Frase de Alessandro Teodoro

Frase adicionada por ateodoro72 em 18/02/2026

Alessandro Teodoro
Uma das inúmeras provas da Misericórdia de Deus é os asseclas apaixonados não perderem a voz em meio a tanta Polarização.

Há uma misericórdia muito silenciosa que passa despercebida em meio ao ruído do mundo. 

Talvez uma de suas provas mais evidentes seja o fato de que os asseclas apaixonados não perdem a voz, mesmo quando a polarização grita mais alto que a razão.

Em tempos em que a convicção vira trincheira e a opinião empunha arma, manter a voz é mais que um privilégio: é um ato de clemência. 

Não porque tudo o que se diz mereça ser dito, mas porque a possibilidade de falar preserva, ao menos, a chance de um dia escutar. 

Deus, em Sua paciência infinita, permite que falem — talvez esperando que, no cansaço do próprio eco, descubram o silêncio necessário para a reflexão.

A polarização rouba nuances, simplifica o complexo e transforma pessoas em rótulos. 

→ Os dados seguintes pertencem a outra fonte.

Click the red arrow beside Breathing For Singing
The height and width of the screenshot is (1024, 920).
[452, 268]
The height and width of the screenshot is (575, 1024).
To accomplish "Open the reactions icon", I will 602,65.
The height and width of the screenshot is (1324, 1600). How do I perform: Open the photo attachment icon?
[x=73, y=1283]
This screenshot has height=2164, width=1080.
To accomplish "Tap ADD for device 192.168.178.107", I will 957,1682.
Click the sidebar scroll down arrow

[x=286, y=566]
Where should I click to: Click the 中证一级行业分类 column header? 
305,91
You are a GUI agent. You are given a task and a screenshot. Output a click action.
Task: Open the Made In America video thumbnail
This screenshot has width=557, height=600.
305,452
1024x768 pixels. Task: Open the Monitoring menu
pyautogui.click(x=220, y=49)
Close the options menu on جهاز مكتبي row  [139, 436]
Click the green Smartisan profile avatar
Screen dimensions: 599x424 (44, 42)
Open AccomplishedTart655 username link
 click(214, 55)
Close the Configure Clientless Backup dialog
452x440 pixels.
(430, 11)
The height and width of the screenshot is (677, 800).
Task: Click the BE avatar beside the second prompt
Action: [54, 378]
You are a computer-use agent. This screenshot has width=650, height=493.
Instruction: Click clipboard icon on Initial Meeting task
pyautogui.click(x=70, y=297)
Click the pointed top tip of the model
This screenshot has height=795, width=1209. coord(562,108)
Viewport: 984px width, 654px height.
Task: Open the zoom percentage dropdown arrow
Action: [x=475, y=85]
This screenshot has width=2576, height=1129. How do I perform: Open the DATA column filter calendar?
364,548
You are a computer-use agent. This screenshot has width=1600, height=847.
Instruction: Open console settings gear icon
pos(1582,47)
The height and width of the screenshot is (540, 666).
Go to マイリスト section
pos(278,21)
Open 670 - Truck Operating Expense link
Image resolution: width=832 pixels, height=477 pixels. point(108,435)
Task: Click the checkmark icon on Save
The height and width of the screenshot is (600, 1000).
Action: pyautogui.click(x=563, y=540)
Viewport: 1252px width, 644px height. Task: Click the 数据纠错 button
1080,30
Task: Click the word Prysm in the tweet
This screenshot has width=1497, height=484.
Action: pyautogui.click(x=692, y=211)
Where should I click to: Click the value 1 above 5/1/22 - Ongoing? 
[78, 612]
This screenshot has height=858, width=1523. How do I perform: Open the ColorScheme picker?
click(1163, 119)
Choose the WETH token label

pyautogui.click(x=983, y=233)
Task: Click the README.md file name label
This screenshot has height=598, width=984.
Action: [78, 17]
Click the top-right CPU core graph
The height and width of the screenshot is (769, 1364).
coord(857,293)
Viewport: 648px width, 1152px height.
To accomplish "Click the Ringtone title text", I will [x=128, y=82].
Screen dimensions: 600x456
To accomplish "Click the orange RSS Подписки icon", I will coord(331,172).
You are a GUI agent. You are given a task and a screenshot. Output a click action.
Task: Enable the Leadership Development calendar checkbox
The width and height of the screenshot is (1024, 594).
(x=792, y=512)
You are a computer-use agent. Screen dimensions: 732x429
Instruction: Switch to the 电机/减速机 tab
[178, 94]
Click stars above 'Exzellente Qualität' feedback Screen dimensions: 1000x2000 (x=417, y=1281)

Ainda assim, ninguém é privado da voz. 

Não como punição, não como castigo…

A misericórdia está justamente aí: na permanência da oportunidade. 

Enquanto há voz, há possibilidade de revisão, de arrependimento, de amadurecimento. 

O silêncio imposto encerraria caminhos; a voz preservada mantém portas entreabertas.

Talvez o verdadeiro milagre não seja que falem tanto, mas que, apesar de tudo, ainda possam falar. 

Porque a mesma voz que hoje defende cegamente, amanhã pode pedir perdão. 

A mesma garganta que hoje grita slogans, um dia pode sussurrar dúvidas. 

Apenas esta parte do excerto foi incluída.